I just did a fresh install of FreeBSD 11.2 on my prior 11.1 box, and I'm finding now after doing so, I will frequently have my audio cut out for just a moment. My audio plays out of USB to a FiiO E10K external DAC. I don't know sound, and I don't know where to begin on this one. I'm also on KDE5...




					forums.freebsd.org
				




So here is my issue. From FreeBSD 11.2 to 12.1 I have had an issue with only FreeBSD and only Ryzen hardware. I have a FiiO E10K USB DAC for listening and whenever I use it, I'll have frequent pauses or sporadic stutters of both audio and video (apparent when watching a video) and mouse input that lasts maximum a couple seconds. This might happen once or twice a minute, it may go a few minutes without happening. This issue has not happened on any of the Intel boxes I have tried.

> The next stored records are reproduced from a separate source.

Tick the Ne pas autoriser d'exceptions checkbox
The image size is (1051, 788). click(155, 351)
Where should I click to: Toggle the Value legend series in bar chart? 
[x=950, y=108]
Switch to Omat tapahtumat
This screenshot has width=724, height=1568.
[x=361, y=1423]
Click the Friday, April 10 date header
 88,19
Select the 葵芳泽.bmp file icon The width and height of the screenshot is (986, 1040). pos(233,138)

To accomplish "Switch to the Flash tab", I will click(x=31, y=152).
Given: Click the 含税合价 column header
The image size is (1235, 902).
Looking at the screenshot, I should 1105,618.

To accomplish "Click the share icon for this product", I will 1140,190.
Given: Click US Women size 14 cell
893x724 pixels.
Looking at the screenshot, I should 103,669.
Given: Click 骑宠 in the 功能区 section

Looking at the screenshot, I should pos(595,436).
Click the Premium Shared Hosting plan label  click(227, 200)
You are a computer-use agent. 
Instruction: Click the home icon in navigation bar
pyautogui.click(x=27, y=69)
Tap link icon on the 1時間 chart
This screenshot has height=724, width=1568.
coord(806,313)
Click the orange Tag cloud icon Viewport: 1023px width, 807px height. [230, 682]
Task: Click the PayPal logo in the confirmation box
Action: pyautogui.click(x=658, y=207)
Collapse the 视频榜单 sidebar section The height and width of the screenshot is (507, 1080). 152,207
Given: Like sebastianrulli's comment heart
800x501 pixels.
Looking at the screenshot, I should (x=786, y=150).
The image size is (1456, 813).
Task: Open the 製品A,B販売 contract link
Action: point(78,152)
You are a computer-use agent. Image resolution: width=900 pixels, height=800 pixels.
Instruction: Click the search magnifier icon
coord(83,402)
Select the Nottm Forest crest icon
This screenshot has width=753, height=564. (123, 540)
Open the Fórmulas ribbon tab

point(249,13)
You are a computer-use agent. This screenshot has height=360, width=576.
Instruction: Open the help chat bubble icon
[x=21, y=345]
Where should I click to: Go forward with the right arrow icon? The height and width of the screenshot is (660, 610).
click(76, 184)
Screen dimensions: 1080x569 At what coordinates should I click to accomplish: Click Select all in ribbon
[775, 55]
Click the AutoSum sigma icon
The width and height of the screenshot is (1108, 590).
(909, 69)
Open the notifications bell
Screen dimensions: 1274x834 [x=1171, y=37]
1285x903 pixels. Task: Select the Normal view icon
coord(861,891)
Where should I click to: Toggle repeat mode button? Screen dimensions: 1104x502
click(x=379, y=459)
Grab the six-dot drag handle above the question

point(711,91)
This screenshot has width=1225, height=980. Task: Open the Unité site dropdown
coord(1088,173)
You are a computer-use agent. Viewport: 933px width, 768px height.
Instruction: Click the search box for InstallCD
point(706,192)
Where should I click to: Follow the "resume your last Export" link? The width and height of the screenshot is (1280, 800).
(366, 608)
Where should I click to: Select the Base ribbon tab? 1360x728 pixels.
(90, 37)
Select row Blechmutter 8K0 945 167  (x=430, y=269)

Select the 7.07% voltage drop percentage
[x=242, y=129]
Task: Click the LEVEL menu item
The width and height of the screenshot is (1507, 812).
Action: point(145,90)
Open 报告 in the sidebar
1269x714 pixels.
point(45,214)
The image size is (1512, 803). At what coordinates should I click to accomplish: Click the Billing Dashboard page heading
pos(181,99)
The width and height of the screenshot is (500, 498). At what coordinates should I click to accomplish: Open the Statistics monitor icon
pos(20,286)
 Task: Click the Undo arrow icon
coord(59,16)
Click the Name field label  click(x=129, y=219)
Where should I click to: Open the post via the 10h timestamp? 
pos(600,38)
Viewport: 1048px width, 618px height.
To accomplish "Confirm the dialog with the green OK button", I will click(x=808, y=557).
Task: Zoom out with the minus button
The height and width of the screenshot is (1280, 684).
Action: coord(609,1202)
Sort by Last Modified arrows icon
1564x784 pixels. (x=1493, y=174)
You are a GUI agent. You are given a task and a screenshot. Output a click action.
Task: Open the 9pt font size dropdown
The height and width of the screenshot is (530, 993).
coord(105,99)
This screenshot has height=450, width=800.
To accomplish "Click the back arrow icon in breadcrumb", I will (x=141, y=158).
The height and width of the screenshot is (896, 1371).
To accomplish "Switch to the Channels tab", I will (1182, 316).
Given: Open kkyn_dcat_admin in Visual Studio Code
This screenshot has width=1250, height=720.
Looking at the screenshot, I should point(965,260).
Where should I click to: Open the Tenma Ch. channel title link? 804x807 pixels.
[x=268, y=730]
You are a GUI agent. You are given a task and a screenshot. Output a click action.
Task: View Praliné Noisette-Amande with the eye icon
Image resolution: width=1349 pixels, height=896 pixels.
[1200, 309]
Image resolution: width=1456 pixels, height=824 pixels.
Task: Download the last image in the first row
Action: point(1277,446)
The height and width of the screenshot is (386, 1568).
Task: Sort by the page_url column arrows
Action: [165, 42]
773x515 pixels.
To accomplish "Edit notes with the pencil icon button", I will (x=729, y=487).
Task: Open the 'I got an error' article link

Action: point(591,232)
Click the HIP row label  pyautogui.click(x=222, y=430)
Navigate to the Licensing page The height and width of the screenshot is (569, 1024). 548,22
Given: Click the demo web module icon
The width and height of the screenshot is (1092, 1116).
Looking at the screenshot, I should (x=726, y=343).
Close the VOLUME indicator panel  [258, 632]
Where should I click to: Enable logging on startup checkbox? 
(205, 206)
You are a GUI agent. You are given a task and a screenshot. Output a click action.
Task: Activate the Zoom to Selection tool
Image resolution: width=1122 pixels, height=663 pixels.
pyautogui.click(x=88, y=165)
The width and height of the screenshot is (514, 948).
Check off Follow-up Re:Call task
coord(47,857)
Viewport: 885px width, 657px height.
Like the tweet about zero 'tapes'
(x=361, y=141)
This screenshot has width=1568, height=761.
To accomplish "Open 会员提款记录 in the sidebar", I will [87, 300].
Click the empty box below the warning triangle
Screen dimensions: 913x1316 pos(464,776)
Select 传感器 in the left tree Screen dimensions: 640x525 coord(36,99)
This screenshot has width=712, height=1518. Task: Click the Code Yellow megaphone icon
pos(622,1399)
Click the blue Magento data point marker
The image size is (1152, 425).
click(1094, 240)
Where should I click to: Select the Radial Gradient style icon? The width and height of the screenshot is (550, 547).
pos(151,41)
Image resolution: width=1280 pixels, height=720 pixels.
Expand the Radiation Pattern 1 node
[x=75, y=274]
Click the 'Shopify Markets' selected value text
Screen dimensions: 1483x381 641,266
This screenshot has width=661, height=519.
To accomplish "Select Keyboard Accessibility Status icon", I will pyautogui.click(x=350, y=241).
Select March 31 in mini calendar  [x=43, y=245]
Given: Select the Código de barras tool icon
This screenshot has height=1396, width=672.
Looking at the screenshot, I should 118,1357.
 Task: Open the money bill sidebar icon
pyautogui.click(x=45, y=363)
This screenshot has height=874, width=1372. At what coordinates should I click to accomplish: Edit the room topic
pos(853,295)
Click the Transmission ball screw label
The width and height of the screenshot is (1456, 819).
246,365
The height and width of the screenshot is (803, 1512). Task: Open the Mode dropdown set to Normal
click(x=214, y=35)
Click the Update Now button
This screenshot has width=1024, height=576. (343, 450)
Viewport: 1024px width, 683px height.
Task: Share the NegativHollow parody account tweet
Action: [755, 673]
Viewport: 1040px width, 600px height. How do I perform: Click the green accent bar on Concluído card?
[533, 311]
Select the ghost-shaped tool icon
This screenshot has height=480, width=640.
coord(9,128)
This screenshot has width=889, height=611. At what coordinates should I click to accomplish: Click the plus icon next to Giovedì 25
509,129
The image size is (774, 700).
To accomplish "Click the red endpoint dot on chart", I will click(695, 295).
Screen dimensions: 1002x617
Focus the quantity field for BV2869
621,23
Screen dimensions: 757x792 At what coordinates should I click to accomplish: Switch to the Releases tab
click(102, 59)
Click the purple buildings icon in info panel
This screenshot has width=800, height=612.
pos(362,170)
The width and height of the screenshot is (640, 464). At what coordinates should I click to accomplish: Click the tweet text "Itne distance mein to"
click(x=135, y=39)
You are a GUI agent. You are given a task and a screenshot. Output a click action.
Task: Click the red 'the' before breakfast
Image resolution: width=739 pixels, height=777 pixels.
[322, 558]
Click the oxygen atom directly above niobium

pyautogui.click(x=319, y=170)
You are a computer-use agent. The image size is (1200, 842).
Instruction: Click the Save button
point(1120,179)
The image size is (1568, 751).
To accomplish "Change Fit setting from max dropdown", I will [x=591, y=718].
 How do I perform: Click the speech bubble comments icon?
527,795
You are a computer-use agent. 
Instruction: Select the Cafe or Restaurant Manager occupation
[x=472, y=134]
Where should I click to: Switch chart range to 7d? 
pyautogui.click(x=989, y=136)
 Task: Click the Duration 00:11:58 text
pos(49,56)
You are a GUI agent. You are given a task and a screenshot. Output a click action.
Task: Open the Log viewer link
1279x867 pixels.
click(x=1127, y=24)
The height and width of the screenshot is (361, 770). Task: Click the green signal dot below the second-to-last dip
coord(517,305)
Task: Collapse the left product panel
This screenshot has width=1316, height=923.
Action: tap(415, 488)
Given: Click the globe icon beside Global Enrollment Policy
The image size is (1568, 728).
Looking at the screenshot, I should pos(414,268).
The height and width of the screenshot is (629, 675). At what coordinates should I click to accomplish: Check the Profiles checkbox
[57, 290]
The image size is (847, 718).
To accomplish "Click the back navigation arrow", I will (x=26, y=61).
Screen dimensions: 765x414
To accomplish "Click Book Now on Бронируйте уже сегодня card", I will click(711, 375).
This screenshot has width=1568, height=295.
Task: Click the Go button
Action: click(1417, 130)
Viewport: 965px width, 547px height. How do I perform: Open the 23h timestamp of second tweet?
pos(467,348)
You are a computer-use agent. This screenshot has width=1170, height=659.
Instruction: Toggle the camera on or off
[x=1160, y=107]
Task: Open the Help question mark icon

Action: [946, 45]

I don't see anything in terms of CPU or disk I/O that is causing this, my memory is tested, new, and good. In addition, I moved my headset to my rear audio out port and while playing audio through that devices I did Not have the interruption issues. These issues do not happen on Windows or Linux either on the exact same machine. Is there may some combo of sysctl flags that might solve this? I've been stumped a while now. Kinda just let it slide, but I've been using FreeBSD on my Ryzen desktop lately and I'm itching for a fix.


----------



## mark_j (Apr 5, 2020)

I preface with: I know nothing about audio on FreeBSD.

I read your last post of 18 months ago and wonder did you follow up and post a bug report? If so, what is its status?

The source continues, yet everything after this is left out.